Strategy

How much attitude can a corporate brand tolerate?

“Solastalgic times” is what philosophy professor Dr. Jens Badura (HSLU) called it at the Brand Club event. Fortunately, he explained what he meant by this: solastalgia describes the stressful feeling of loss that arises when you witness the change or destruction of your own environment – when the familiar order disappears. From this perspective, we are all probably at least a little solastalgic today.

Brands as moral compasses?

In recent years, many brand specialists have concluded that when everything is in flux, companies must take a stand. As a rock in the surf. As a moral compass.
But Prof. Badura questioned this assumption: Companies, he argued, are not there to act as social correctors.

Ben Cohen, the founder of Ben & Jerry’s, recently provided a vivid example of this. He wanted to take a stand with a “Palestine ice cream” (watermelon flavor – green and red like the Palestinian flag). The catch: Ben & Jerry’s has been part of Unilever since 2020 – and Unilever had no interest in positioning itself with a political ice cream flavor. Rightly so. Because Unilever is committed to its shareholders, not to activism. Ben’s former rebel status at Ben & Jerry’s was lost when the company was sold. Ben Cohen is now marketing the ice cream as a private individual – taking a stand, yes, but please where it belongs.

Attitude is at the core

My branding colleague Bastian Schneider summed it up after the Brand Club event: “Brands must learn to orient themselves. Not (only) to trends, not to competitors, but to their inner compass – to what defines and drives them at their core. Those who do so will find customers who follow.”

Prof.

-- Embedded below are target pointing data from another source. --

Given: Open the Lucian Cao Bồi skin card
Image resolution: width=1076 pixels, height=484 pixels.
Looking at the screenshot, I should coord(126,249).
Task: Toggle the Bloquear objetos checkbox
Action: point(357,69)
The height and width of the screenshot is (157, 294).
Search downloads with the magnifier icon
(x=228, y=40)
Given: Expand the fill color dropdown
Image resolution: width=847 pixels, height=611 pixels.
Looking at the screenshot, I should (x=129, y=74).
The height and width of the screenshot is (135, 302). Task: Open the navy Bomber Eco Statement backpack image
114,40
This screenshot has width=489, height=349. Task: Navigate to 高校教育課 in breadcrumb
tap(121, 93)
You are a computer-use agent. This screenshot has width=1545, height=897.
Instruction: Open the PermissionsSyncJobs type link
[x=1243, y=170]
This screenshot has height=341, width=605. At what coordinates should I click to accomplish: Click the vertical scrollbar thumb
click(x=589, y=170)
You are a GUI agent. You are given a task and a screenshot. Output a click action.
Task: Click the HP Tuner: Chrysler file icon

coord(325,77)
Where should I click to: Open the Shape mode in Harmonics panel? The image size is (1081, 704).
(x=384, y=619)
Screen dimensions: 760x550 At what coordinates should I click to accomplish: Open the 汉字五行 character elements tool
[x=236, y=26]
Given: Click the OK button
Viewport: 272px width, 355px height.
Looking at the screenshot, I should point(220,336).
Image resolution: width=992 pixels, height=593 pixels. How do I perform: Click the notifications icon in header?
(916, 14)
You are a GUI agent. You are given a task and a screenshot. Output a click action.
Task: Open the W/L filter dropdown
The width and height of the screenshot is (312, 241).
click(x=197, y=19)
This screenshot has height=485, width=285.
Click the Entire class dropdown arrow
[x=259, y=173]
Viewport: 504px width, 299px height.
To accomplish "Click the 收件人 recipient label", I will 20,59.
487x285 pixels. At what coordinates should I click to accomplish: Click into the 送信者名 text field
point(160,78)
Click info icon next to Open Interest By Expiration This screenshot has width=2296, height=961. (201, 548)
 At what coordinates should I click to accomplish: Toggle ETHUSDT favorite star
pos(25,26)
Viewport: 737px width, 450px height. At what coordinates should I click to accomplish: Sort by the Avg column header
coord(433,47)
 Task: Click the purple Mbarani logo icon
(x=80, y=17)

Badura calls this “cultivating attitude instead of correcting attitude.” It’s about communicating what a company is all about at its core – not about imposing an attitude on it.

At Heads Corporate Branding AG, we call this “communicating inner beauty to the outside world.” We dig deep to understand what makes a company truly unique and relevantly different. This can be social engagement – for example, in a cooperative. Or simply a clear attitude in customer relations, product quality, or pricing.

Attitude is only good if it is genuine – and can be maintained over the years.